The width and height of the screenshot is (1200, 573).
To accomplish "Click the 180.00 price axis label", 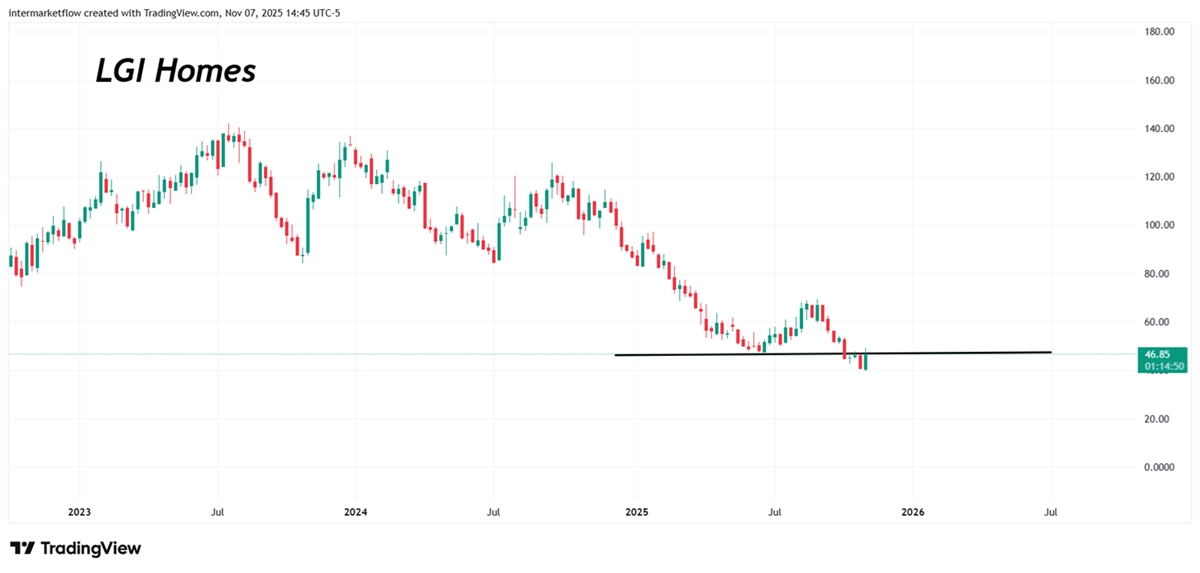I will tap(1158, 32).

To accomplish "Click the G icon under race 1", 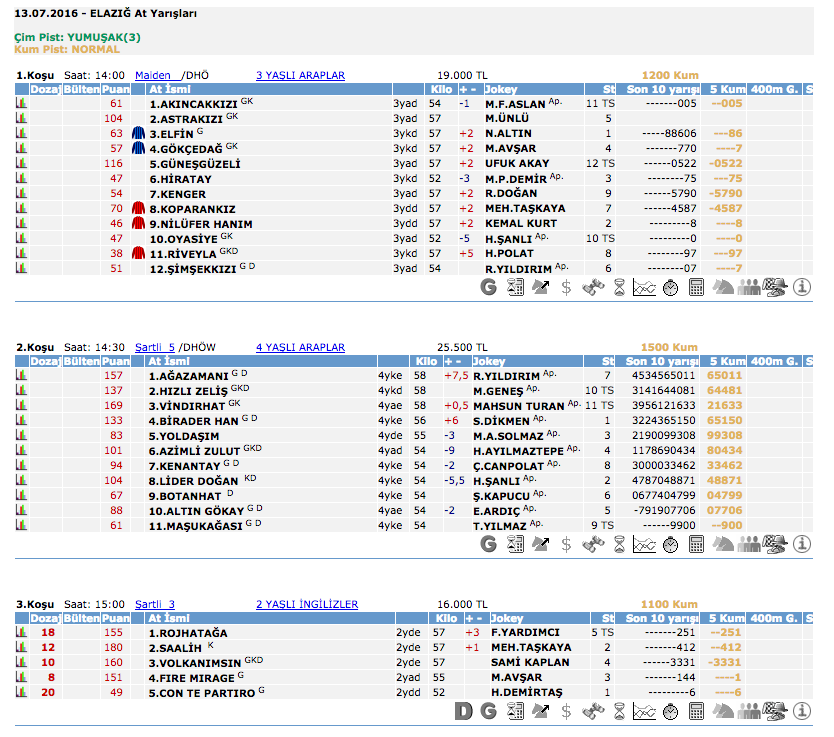I will [x=489, y=288].
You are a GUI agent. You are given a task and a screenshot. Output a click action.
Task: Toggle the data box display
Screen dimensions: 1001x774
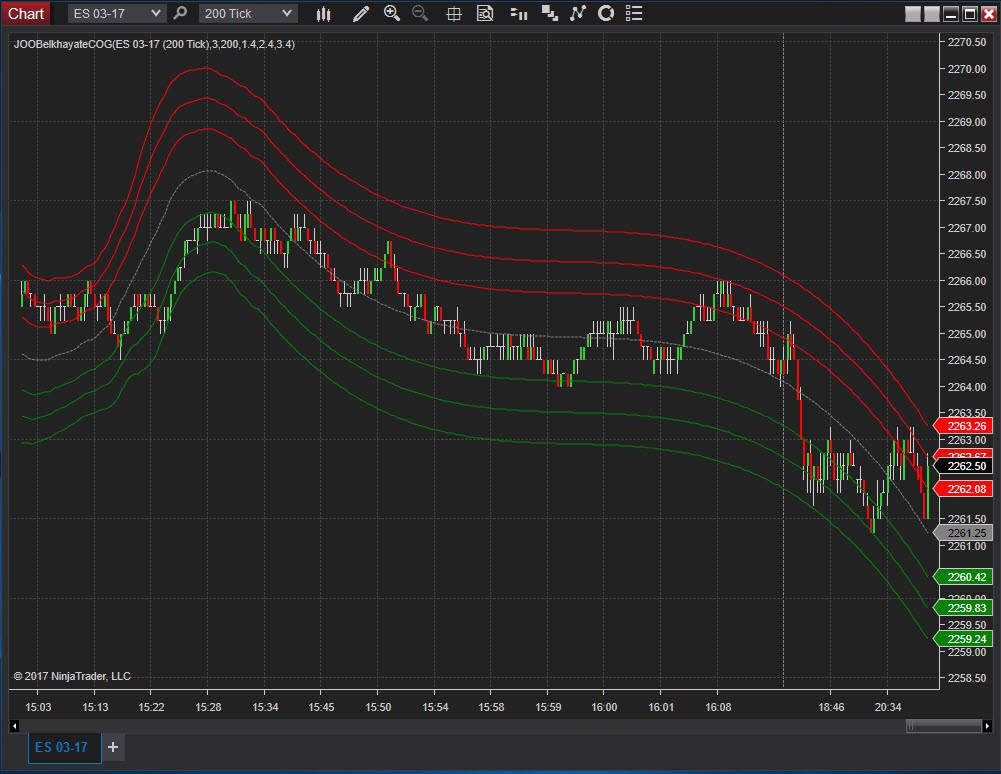click(x=485, y=13)
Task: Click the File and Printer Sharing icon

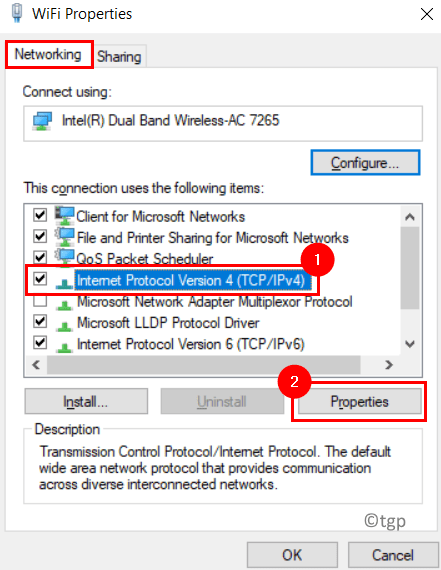Action: (65, 237)
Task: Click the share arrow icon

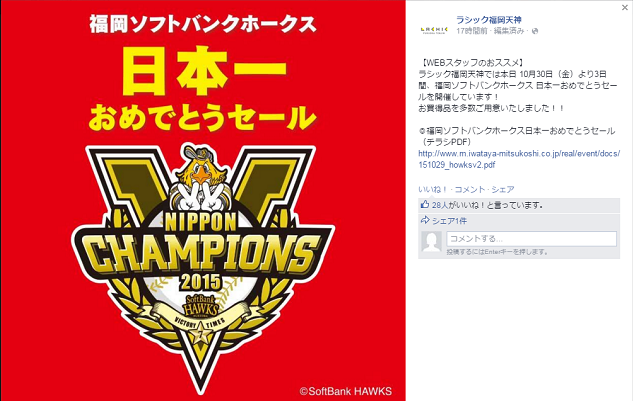Action: (x=425, y=220)
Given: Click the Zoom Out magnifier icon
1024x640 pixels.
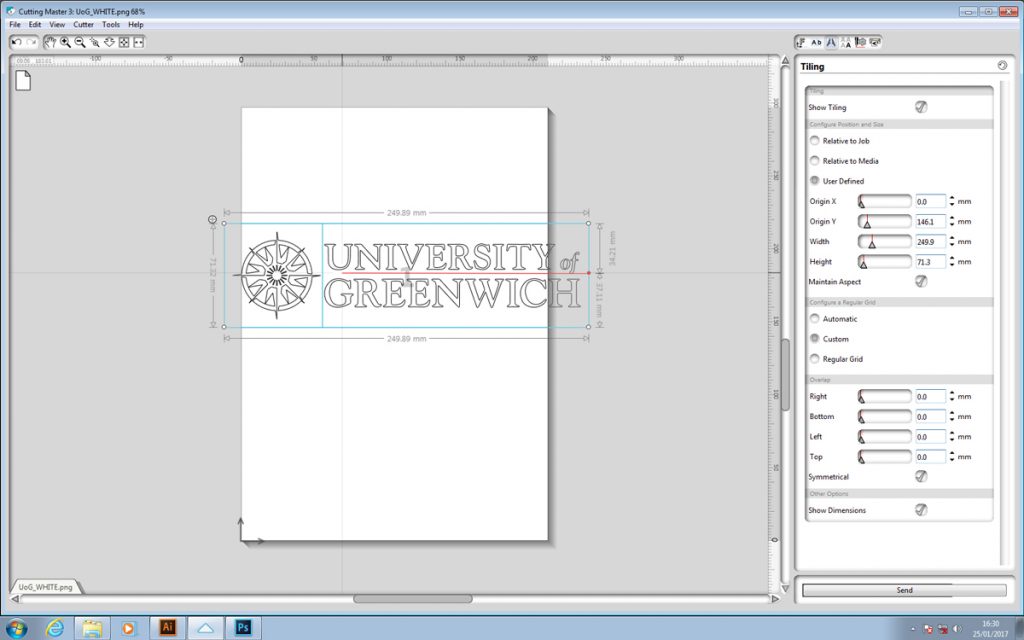Looking at the screenshot, I should 80,42.
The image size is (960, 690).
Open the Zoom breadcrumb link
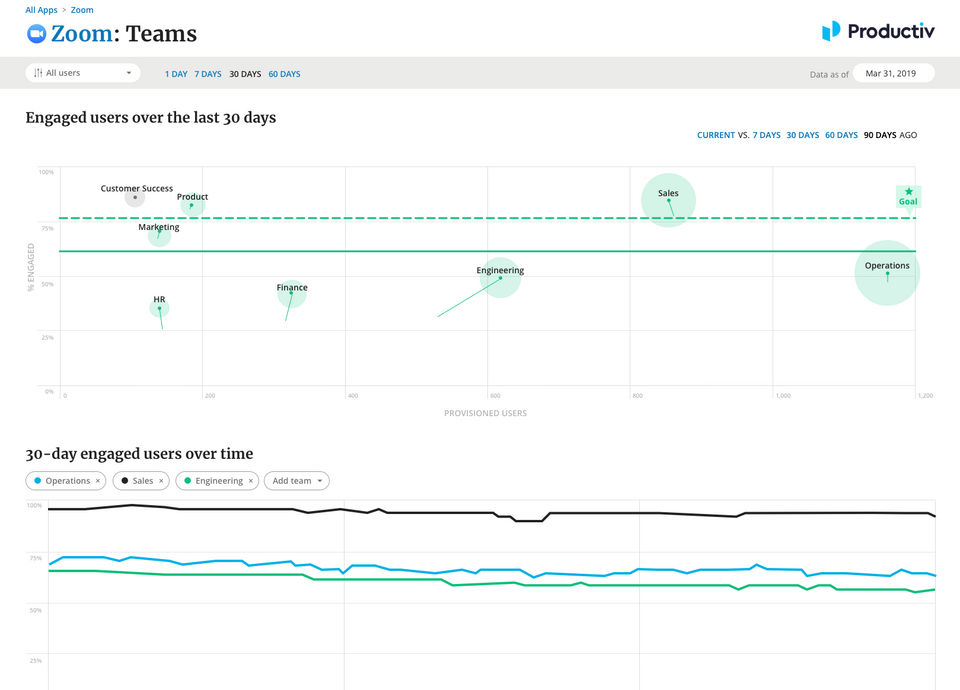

• Exercise aim
Write the lines from the line containing "Given: Click the Zoom Out magnifier icon" through the last line of the data out again exactly, and only those lines; pictures stay out.

• Answer below
Given: Click the Zoom Out magnifier icon
1024x640 pixels.
Looking at the screenshot, I should 80,42.
The image size is (960, 690).
Open the Zoom breadcrumb link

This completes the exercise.